One of the posters inspired me to do profiling on my newbie script (pasted
below). After measurements I have found that the speed of Python, at least
in the area where my script works, is surprisingly high.

This is the experiment: a script recreates the folder hierarchy somewhere
else and stores there the compressed versions of files from source
hierarchy (the script is doing additional backups of the disk of file
server at the company where I work onto other disks, with compression for
sake of saving space). The data was:


I did not study your script but odds are it is strongly disk bound.

This means that the disk access time is so large that it completely swamps
almost everything else.

I would point out a couple of other ideas, though you may be aware of
them: Compressing all the files seperately, if they are small, may greatly
reduce the final compression since similarities between the files can not
be exploited. You may not care. Also, the "zip" format can be updated on a
file-by-file basis; it may do all by itself what you are trying to do,
with just a single command line.

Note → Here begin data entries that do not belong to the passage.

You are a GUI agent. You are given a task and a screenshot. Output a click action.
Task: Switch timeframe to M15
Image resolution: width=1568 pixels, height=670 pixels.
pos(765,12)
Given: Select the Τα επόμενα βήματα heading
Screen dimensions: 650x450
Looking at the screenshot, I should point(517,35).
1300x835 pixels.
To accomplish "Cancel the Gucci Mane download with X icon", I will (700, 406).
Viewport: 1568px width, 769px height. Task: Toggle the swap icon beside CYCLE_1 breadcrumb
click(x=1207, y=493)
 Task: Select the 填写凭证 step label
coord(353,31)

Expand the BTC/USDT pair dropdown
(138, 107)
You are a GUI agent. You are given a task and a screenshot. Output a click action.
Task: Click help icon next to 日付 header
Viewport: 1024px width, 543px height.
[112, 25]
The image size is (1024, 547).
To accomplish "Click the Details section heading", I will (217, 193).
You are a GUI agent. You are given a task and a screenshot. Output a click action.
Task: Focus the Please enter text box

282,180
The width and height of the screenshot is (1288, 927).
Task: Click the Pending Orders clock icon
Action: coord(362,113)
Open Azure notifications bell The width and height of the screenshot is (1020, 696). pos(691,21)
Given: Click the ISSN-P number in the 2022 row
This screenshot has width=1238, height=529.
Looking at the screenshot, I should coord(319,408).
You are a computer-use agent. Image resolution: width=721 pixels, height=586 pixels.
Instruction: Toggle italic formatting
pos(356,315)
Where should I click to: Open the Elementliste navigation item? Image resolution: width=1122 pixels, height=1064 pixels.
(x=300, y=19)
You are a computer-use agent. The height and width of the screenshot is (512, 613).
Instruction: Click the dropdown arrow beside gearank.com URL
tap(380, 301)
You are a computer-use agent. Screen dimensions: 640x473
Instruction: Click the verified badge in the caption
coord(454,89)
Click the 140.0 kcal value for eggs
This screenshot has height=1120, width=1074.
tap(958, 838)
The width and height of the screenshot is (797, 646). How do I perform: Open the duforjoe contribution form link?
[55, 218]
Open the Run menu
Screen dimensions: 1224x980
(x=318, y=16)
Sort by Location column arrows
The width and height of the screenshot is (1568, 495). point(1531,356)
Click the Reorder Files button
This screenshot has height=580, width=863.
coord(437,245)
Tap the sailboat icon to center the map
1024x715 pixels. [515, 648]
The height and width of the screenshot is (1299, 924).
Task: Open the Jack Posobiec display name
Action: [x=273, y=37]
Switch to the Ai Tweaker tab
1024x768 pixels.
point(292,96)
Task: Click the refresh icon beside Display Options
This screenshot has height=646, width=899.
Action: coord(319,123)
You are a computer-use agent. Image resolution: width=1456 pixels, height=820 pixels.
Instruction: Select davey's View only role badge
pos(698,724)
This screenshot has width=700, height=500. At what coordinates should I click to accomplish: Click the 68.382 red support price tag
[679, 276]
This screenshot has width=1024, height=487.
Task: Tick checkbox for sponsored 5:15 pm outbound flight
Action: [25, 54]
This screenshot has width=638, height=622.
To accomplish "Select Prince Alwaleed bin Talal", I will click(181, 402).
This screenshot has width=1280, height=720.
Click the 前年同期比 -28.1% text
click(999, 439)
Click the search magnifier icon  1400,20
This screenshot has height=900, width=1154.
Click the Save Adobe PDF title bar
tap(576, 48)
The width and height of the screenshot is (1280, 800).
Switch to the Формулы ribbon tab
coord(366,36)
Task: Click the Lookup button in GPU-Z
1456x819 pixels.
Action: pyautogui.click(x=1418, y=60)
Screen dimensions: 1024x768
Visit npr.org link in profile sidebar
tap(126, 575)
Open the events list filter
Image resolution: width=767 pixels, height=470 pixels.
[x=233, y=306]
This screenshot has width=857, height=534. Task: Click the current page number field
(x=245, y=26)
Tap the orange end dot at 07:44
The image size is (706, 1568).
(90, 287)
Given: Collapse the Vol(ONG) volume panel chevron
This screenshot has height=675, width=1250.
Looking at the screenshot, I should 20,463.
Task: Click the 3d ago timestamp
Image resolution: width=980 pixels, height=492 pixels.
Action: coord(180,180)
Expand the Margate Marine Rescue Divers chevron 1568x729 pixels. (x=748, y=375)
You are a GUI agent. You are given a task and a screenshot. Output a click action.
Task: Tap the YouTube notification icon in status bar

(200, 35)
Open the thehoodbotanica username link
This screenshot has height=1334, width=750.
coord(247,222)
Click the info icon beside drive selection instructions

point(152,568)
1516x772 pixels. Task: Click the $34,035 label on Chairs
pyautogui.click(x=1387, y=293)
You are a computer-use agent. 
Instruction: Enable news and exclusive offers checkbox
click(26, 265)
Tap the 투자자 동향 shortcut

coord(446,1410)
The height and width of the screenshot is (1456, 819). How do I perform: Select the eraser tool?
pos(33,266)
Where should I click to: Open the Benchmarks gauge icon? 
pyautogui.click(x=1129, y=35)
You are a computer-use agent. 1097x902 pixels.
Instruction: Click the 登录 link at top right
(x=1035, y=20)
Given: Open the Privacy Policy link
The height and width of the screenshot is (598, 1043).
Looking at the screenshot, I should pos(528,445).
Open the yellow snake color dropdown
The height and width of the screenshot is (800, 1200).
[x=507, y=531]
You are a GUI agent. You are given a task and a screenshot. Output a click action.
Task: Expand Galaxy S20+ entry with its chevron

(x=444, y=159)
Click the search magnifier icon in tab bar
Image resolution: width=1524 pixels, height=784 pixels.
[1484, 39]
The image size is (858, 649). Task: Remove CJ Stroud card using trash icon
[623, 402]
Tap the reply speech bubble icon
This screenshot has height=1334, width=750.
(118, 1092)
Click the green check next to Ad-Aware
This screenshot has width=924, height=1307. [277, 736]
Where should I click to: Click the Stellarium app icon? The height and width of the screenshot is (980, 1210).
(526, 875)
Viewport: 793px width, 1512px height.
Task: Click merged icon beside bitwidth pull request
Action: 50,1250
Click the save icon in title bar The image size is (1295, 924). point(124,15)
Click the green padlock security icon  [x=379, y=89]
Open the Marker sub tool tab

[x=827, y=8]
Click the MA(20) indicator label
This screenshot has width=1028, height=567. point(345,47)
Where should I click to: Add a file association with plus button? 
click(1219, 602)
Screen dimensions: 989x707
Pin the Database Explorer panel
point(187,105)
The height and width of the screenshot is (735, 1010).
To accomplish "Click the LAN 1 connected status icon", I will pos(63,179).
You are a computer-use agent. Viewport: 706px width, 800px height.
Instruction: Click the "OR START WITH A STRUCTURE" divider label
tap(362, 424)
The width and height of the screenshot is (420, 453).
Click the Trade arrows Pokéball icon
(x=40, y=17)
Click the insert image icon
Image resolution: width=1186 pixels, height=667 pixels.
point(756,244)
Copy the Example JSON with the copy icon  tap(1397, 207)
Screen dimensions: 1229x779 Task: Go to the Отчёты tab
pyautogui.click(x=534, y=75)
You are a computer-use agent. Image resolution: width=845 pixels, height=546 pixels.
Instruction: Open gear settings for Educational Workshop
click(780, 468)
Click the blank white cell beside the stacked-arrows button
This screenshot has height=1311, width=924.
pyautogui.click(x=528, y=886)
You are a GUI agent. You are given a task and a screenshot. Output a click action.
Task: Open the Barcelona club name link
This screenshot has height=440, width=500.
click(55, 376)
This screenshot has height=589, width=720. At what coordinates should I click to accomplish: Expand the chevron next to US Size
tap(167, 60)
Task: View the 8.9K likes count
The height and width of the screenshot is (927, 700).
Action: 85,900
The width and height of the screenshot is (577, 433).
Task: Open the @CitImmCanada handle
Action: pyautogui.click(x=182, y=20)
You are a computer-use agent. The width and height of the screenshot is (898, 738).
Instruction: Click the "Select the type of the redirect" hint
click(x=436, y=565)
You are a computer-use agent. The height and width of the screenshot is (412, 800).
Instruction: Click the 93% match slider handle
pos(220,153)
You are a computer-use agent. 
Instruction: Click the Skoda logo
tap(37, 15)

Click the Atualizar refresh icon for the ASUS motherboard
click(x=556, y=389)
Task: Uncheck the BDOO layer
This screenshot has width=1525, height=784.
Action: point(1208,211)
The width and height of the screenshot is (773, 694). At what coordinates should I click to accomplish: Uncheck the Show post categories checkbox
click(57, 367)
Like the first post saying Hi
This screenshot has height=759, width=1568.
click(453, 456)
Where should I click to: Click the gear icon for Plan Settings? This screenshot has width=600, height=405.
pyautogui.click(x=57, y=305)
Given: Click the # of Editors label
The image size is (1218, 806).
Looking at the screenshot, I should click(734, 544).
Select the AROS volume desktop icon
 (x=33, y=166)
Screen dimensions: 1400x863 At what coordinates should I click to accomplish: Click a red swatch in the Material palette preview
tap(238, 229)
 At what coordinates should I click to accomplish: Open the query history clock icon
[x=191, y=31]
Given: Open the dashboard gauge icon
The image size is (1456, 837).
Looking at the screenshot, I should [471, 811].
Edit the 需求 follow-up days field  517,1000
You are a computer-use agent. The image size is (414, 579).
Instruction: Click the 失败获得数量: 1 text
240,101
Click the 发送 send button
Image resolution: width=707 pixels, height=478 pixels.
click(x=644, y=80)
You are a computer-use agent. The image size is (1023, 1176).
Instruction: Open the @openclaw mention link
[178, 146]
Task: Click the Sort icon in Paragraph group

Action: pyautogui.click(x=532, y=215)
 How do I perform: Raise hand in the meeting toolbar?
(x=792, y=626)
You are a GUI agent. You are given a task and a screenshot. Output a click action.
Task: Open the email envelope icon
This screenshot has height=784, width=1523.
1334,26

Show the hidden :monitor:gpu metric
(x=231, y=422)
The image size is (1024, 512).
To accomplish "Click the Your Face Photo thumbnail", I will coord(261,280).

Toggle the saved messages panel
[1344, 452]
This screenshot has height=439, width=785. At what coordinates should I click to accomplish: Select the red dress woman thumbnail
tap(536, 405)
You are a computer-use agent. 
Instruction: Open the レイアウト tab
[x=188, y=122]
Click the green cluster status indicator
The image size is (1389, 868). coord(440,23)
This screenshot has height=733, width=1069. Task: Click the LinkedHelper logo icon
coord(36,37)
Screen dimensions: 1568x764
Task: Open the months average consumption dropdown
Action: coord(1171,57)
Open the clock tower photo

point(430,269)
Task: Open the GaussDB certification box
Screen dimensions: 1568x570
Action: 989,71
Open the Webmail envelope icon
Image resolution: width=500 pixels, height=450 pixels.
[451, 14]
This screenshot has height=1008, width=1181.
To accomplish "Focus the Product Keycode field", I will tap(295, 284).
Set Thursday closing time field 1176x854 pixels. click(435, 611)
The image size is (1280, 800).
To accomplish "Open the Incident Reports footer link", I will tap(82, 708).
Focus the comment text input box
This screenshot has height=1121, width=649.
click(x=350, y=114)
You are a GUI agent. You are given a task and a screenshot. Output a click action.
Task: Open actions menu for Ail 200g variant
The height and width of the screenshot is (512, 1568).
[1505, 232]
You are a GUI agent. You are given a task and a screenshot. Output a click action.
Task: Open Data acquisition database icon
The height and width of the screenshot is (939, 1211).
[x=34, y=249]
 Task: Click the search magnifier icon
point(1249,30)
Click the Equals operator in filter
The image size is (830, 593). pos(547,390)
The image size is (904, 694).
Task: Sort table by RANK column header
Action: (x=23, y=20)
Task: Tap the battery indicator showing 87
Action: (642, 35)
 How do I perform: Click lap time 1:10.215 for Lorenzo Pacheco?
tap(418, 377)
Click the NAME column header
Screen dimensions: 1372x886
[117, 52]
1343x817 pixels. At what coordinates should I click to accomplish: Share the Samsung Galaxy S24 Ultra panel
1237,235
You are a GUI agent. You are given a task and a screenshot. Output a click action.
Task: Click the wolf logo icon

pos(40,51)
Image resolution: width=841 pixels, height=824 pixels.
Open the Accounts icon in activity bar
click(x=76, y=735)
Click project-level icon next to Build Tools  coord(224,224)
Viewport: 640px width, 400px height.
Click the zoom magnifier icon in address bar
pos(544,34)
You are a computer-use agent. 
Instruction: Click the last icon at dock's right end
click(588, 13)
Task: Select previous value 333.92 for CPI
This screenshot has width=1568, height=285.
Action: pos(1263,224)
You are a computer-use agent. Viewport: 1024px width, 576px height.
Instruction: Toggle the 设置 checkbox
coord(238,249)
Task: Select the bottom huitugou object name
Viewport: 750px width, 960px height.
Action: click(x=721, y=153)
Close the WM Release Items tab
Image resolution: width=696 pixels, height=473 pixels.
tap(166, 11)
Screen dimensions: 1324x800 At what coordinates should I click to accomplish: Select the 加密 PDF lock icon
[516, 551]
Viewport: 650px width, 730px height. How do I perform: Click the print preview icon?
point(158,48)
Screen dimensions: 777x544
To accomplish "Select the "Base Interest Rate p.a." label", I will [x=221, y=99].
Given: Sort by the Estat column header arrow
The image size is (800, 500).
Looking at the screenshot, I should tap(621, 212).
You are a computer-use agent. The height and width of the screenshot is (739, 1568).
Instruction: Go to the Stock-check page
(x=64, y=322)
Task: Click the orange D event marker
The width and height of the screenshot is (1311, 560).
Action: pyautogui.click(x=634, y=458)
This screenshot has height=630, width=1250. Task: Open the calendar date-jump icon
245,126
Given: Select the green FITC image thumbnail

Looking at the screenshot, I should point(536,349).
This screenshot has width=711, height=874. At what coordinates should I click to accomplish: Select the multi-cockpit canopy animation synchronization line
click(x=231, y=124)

Just a thought.
Jul 18 '05 #2
On Fri, 2004-12-31 at 11:17, Jeremy Bowers wrote:
I would point out a couple of other ideas, though you may be aware of
them: Compressing all the files seperately, if they are small, may greatly
reduce the final compression since similarities between the files can not
be exploited.


True; however, it's my understanding that compressing individual files
also means that in the case of damage to the archive it is possible to
recover the files after the damaged file. This cannot be guaranteed when
the archive is compressed as a single stream.

--
Craig Ringer

Jul 18 '05 #3
Craig Ringer wrote:
On Fri, 2004-12-31 at 11:17, Jeremy Bowers wrote:
I would point out a couple of other ideas, though you may be aware of
them: Compressing all the files seperately, if they are small, may greatly
reduce the final compression since similarities between the files can not
be exploited.


True; however, it's my understanding that compressing individual files
also means that in the case of damage to the archive it is possible to
recover the files after the damaged file. This cannot be guaranteed when
the archive is compressed as a single stream.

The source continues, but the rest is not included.